一人では生きられないので死んで貰います

2008-03-07 vendredi

中高部の礼拝に呼ばれて、朝七時起きで学校へ。
8時半から中高の700人ほどの生徒たちに「隣人愛」とは何かということについて15分「奨励」というものを行う。
私が選んだ聖句は『創世記』2-18。
「その後、神である主は仰せられた。『人が、ひとりでいるのはよくない。わたしは彼のために、彼にふさわしい助け手を造ろう。』」
人間は一人では生きられないように設計されている。
「一人では生きられない」から共生するというのが人間のデフォルトである。
そして、「一人では生きられない度」の高さがその人間の成熟度と相関していると私は考えている。
赤ちゃんは一人では生きられないが、母親がひとりいれば、「赤ちゃん的必要」の過半は満たされる。
子どもが成長すると、「友だち」が必要になる。「先生」も必要になる。「好きな異性」も必要である。
青年になると、「天敵」とか「ライバル」とかひとひねり効いた「友だち」が必要になるし、渡世上の「親分」とか「上司」とか「師匠」とか「兄貴」とかも出てくるし、教化的にはぜひ「反面教師」も欲しいし、「天津敏あるいは金子信男」的な「悪役」もいるとスパイシーだし、異性も「恋人」のほかに「遊び友だち」「情人」「ワンナイト・スタンド」など、各種取り揃えておけるものなら揃えておきたい。

データ抜粋:

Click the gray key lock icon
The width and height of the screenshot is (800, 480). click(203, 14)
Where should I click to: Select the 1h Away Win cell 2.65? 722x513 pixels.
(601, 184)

必須課題:
- a) 隣人愛についての文章から、「子どもが成長すると、「友だち」という語句を含む箇所で始まり「けるものなら揃えておきたい。」で終わる部分を、一字一句違えずに書き写してください。
- b) 隣人愛についての文章で、青年になると異性について揃えておきたいとされている種類を、かぎ括弧内の語のとおりすべて挙げてください。
- c) 隣人愛についての文章の続きを、最後の文の後から書き進めてください。

解答例:
- a)
子どもが成長すると、「友だち」が必要になる。「先生」も必要になる。「好きな異性」も必要である。
青年になると、「天敵」とか「ライバル」とかひとひねり効いた「友だち」が必要になるし、渡世上の「親分」とか「上司」とか「師匠」とか「兄貴」とかも出てくるし、教化的にはぜひ「反面教師」も欲しいし、「天津敏あるいは金子信男」的な「悪役」もいるとスパイシーだし、異性も「恋人」のほかに「遊び友だち」「情人」「ワンナイト・スタンド」など、各種取り揃えておけるものなら揃えておきたい。

- b) 恋人、遊び友だち、情人、ワンナイト・スタンド

- c)
ビジネスをするなら「ビジネス・パートナー」や「クライアント」が要るし、ピンの芸だって「観客」や「ファン」や「愛読者」が要る。
というふうに、成長につれて、人間の「ひとりでは生きられない」度は高まるのである。
平たく言えば、その人が愉快に生きてゆくためにどれくらい多くの他者の存在を必要としているかが、その人の社会的成熟度の数値的な指標になるということである。
「自立」というのは、この「支え手である他者たち」の数があまりに多いので、入力の変化が当人のアクティヴィティにごく微細な影響しか与えないようなありようのことである。
赤ちゃんが自立していないと言われるのは、母親がひとりいなくなるだけでたちまちその生存が危うくなるからである。
「オレは自立しているぜ」などといくら力んで宣言してもダメである。
自立というのはマインドセットの問題ではなく、現にどのように他者とわかちがたく共生しているかの問題だからである。
自立の最低限の要件は「異性のパートナー」「党派的同志あるいは〈兄弟盃〉をかわしたパートナー」そして「顧客または弟子または支援者」の三つのカテゴリーの他者に支えられていることである。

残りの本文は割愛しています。